Thanksgiving, for most, is truly a holiday of good family, friends and great food, especially with locally grown turkey.
The harvest festival, a celebration that evolved into Thanksgiving, was celebrated by many Native Americans in North America long before the Pilgrim immigration.
The Pilgrims were not the first immigrants to North America, but were the first colony to survive in the new world.
Primarily English, the Pilgrims landed in December near present-day Plymouth, Mass., ill prepared for the harsh reality that faced them.
With assistance and teaching from the Wampanoag Indians of eastern Massachusetts, the Pilgrims learned how to survive and lived through their first winter.
The Pilgrims celebrated their first harvest in a three-day celebration in the fall of 1621 with the Wampanoags as guests, now recognized as the first Thanksgiving.
President George Washington declared the United States first Thanksgiving on Nov. 26, 1789, as a day of thanksgiving for the nation having survived the Revolutionary War.
It took another 74 years before Thanksgiving became an official holiday in 1863. It took another 78 years until Thanksgiving became a national holiday.
Thanksgiving remains, first and foremost, a day of thanksgiving for our blessings, of which there are many. It is a time to reflect upon our many blessings.
- While the America we live in is not perfect, it remains the envy of the world.
- We live in America, a country of many freedoms.
- We remain a country of laws governed by the people and for the people.
- We remain a country with an economy envied by many nations of the world.
- We remain a nation of strength.
- West central Minnesota and much of the upper Midwest has weathered the Great Recession far better than other parts of the country.
- We saw another miracle of democracy as the 2010 Election Day came and passed with peaceful results, leading to expected transition of government positions in January.
- All Americans, every immigrant and every guest remains free to practice the faith of their choice or no faith at all if they so choose.
Our blessings truly are many.
Let us remember those military personnel serving in Iraq, Afghanistan and around the world protecting Americans and those in needs.
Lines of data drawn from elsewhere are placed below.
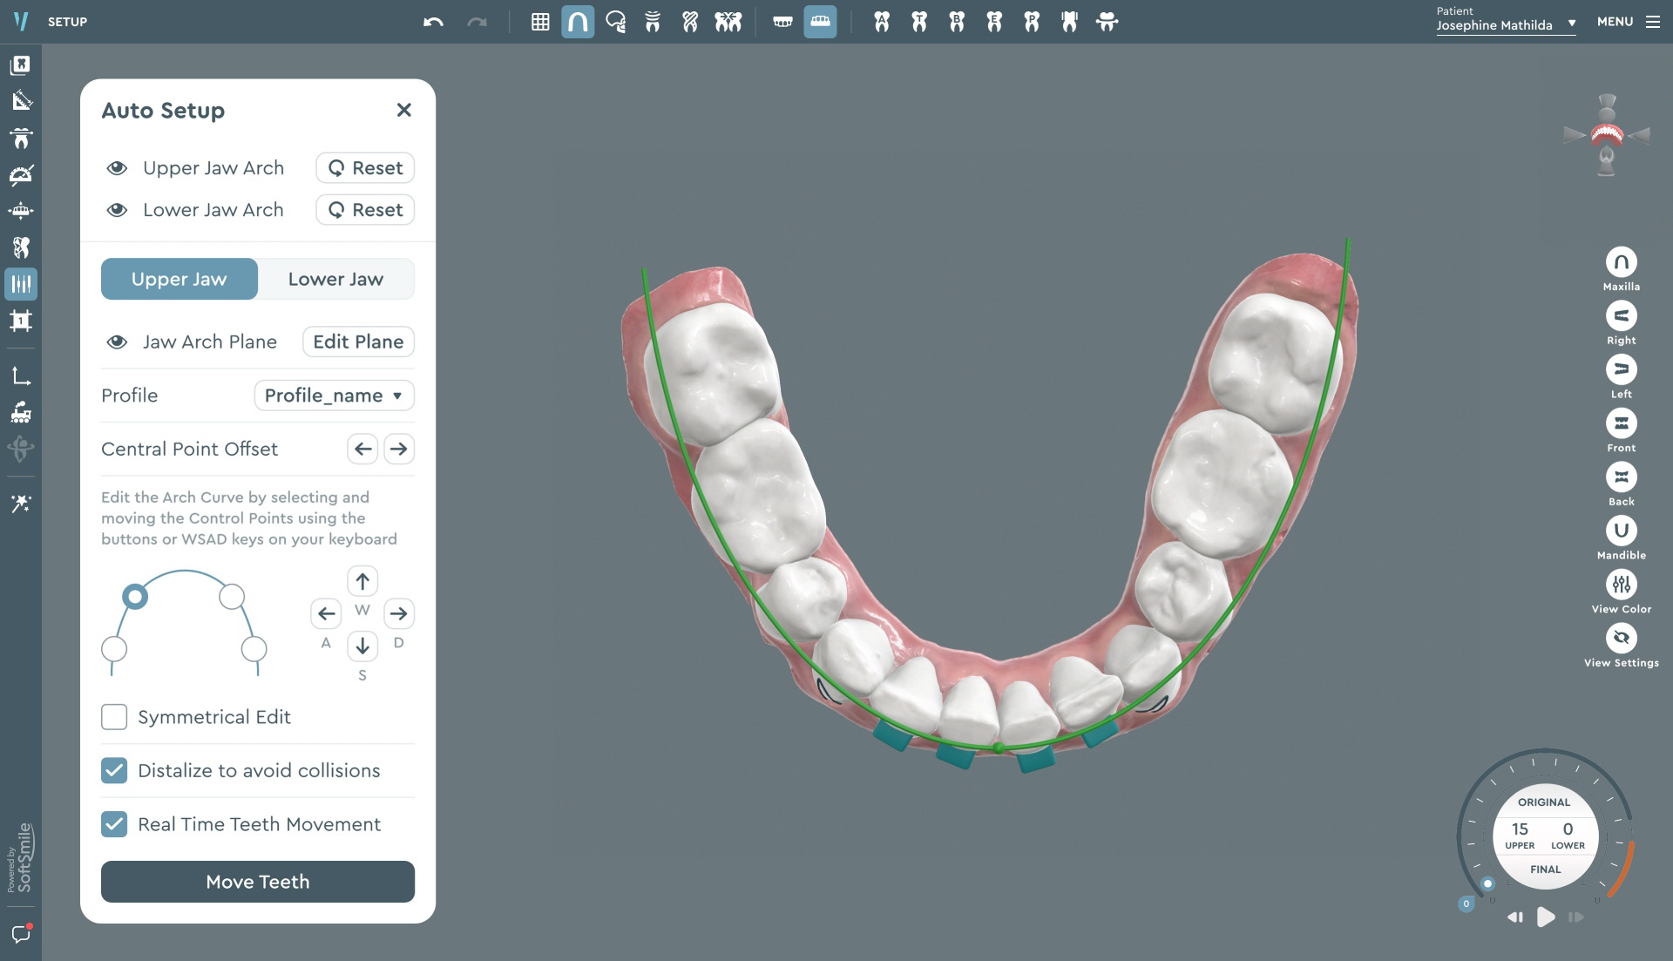1673x961 pixels.
Task: Open the Profile_name dropdown
Action: click(334, 396)
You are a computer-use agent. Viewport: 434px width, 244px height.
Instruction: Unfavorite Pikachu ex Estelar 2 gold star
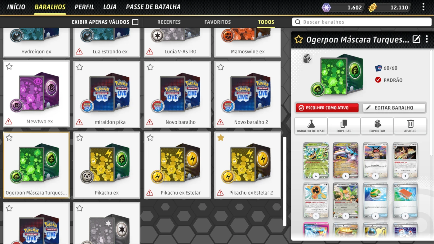click(x=221, y=138)
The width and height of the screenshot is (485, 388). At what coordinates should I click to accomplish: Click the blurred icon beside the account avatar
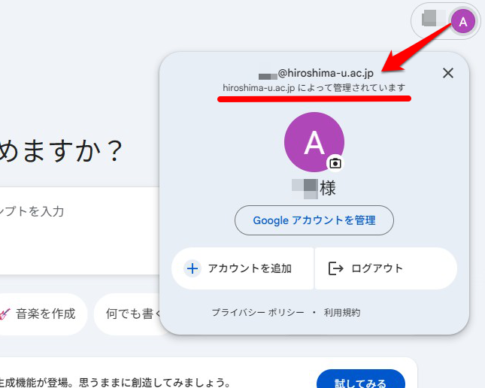[430, 19]
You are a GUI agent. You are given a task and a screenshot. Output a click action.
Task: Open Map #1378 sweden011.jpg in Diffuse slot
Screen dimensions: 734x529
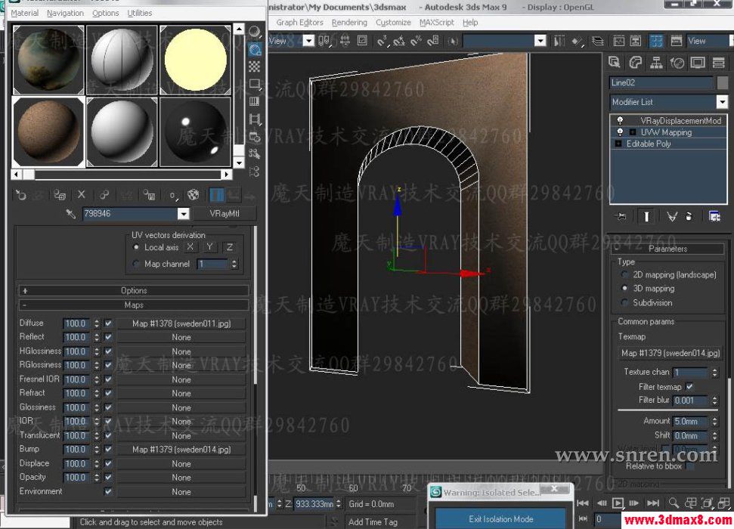click(181, 323)
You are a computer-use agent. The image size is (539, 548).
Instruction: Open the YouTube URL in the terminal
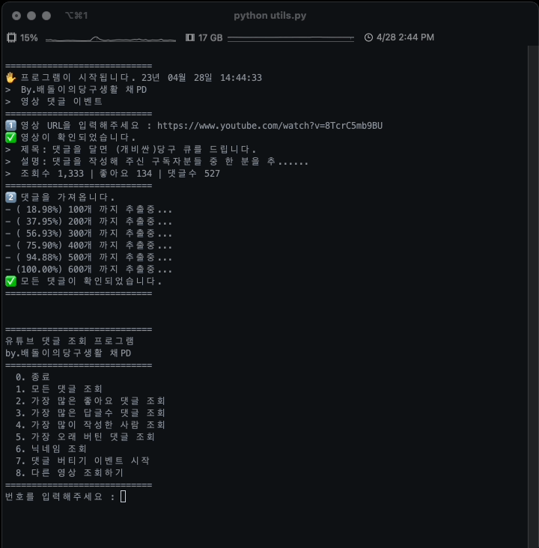(270, 126)
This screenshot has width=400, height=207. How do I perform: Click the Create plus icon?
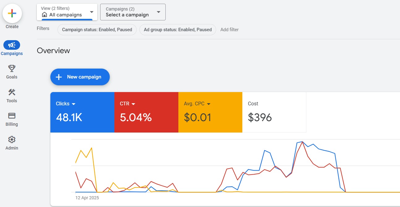pyautogui.click(x=12, y=14)
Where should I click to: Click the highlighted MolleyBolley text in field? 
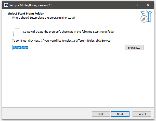20,47
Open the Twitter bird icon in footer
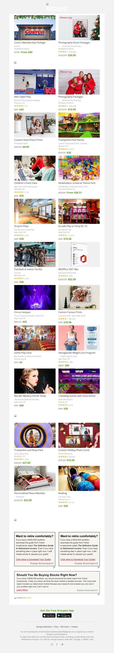Screen dimensions: 114x653 coord(62,644)
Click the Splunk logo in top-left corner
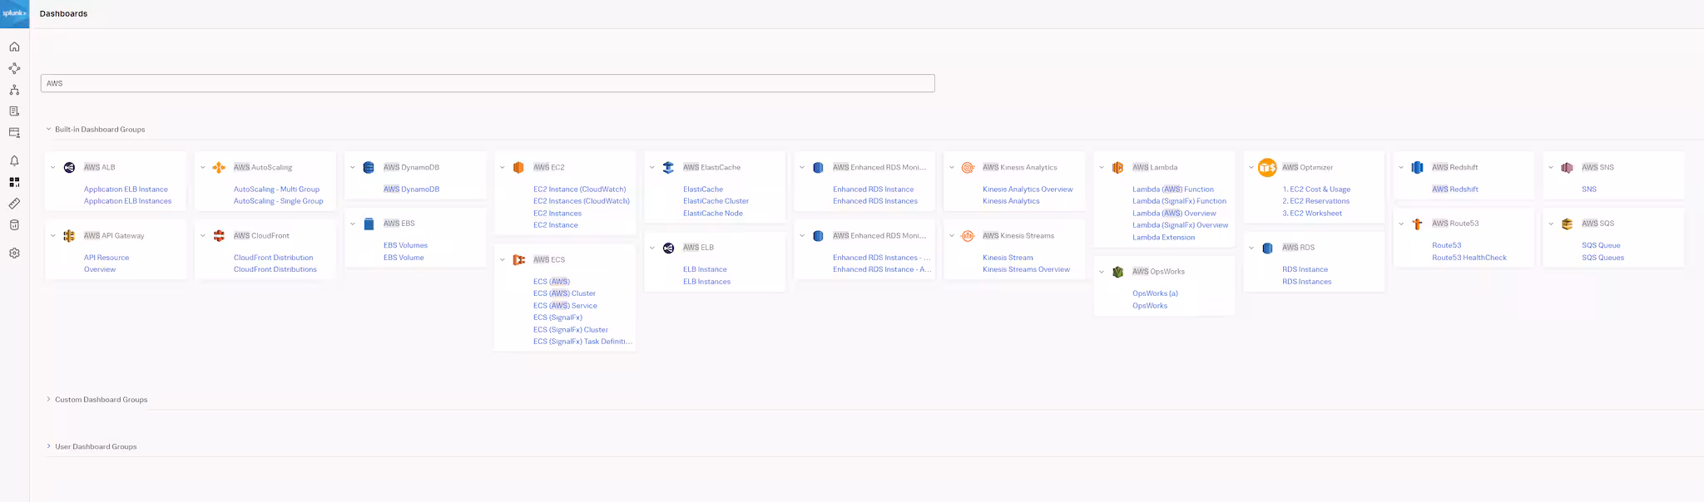 tap(14, 13)
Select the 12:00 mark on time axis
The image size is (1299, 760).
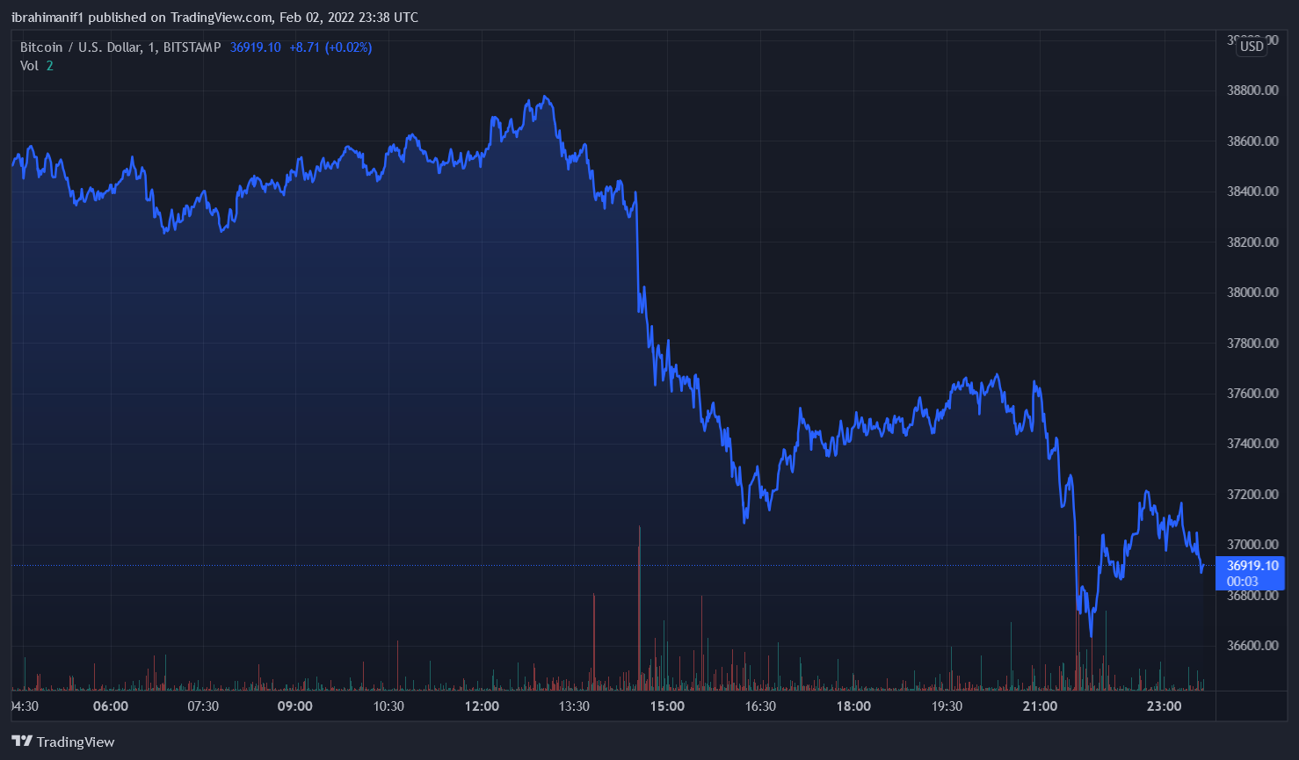[x=482, y=706]
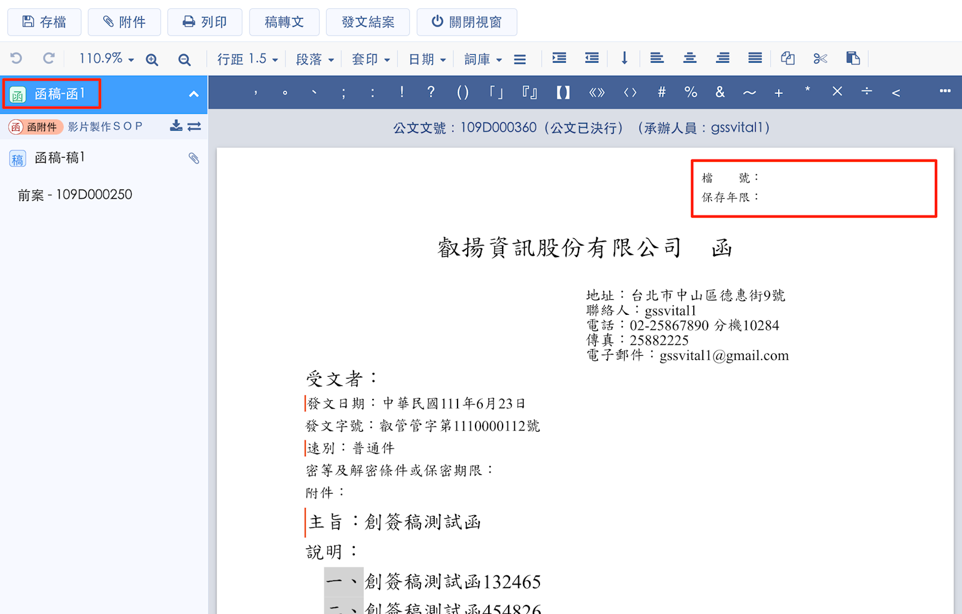Expand the 詞庫 dropdown menu
Screen dimensions: 962x614
click(x=482, y=59)
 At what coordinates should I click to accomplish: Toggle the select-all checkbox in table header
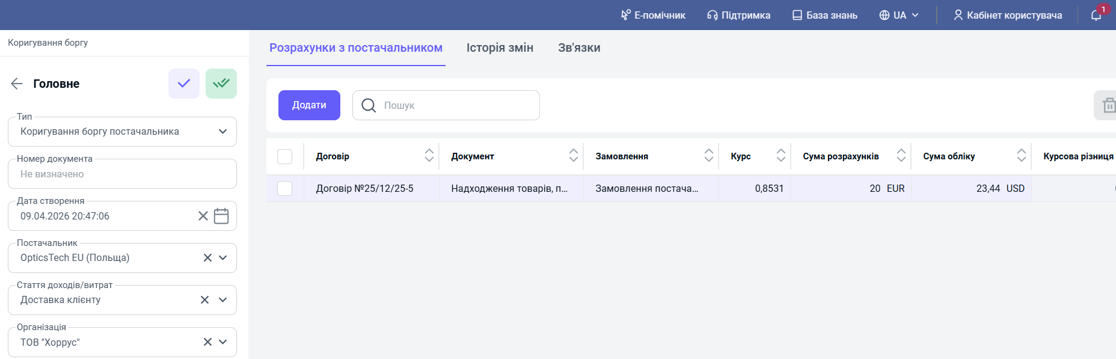(285, 156)
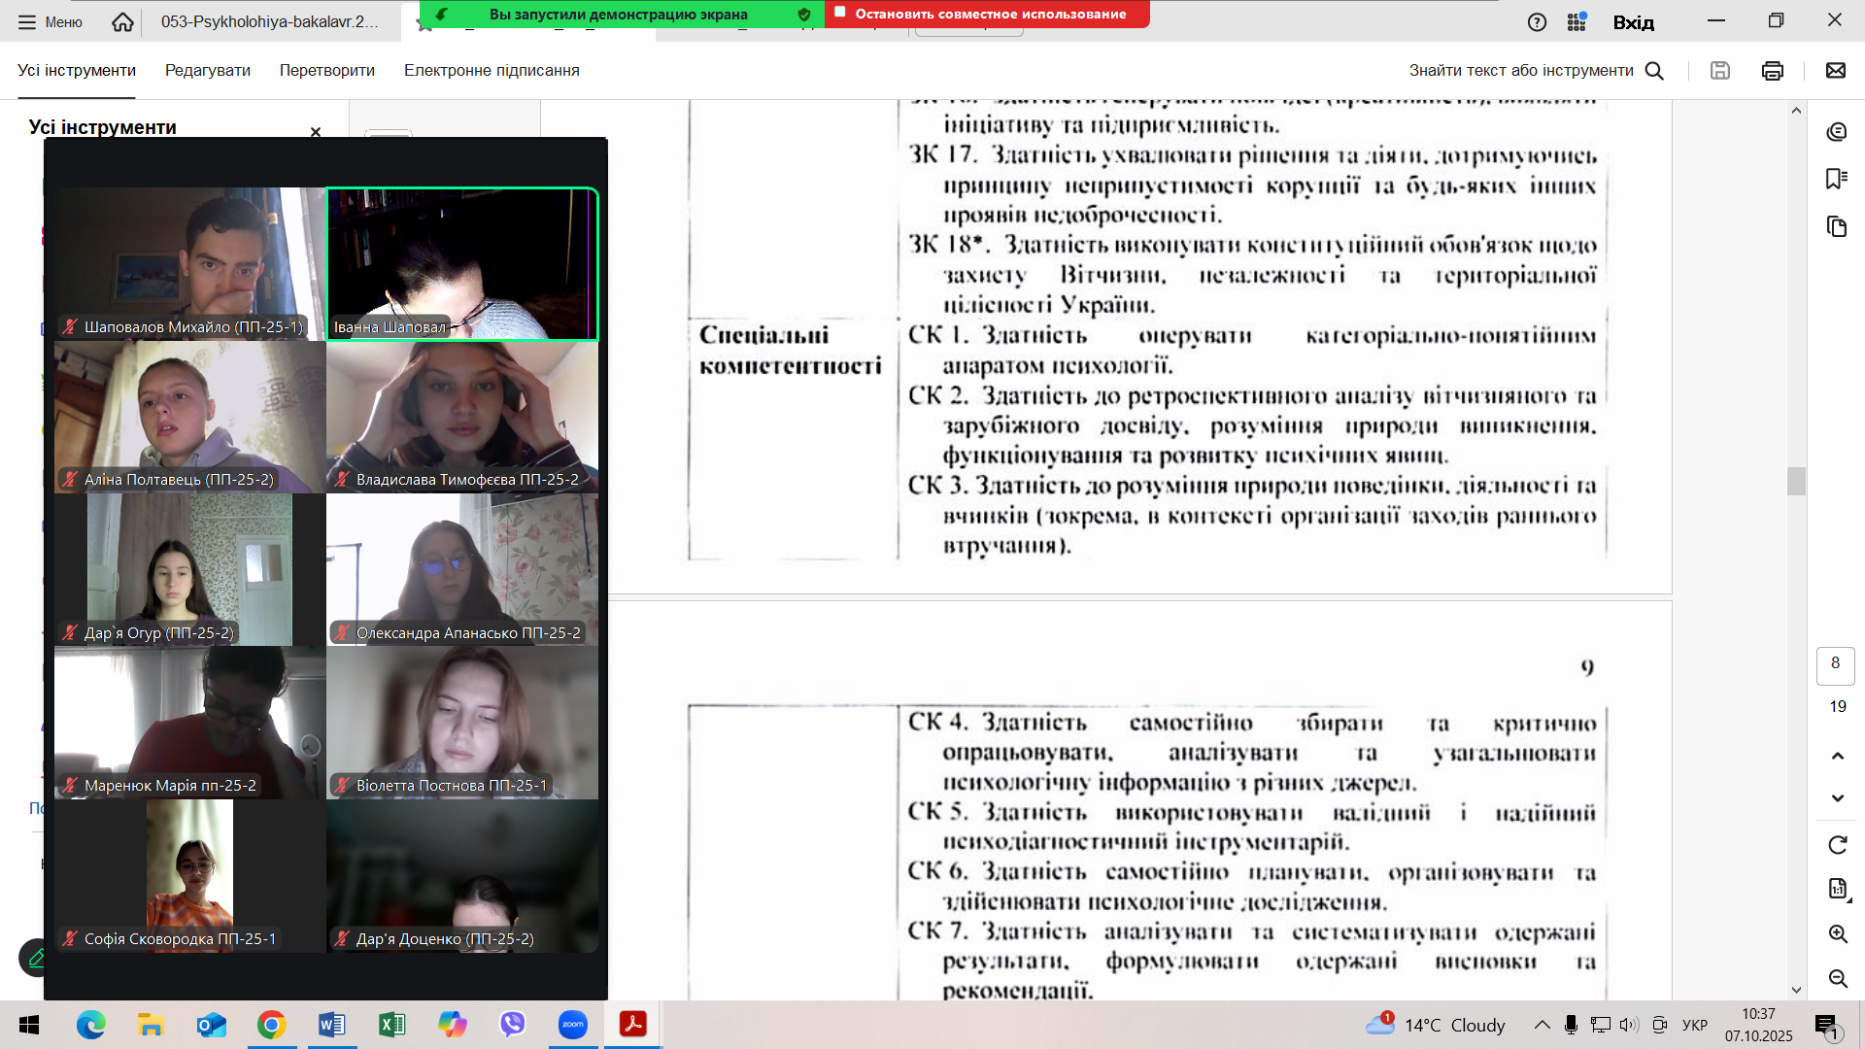Select the Перетворити menu item

[327, 71]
Keep our troops in your Thanksgiving prayers.
As you gather to celebrate Thanksgiving with family, friends and community, remember your blessings.
Finally, we cannot forget that wonderful mainstay of any Thanksgiving dinner -- the American turkey. The majority of that fine turkey on America's plate Thursday waAright here in west central Minnesota.
Thursday is a good day to be thankful, especially for good turkey. Moreover, do not forget to pass the cranberries.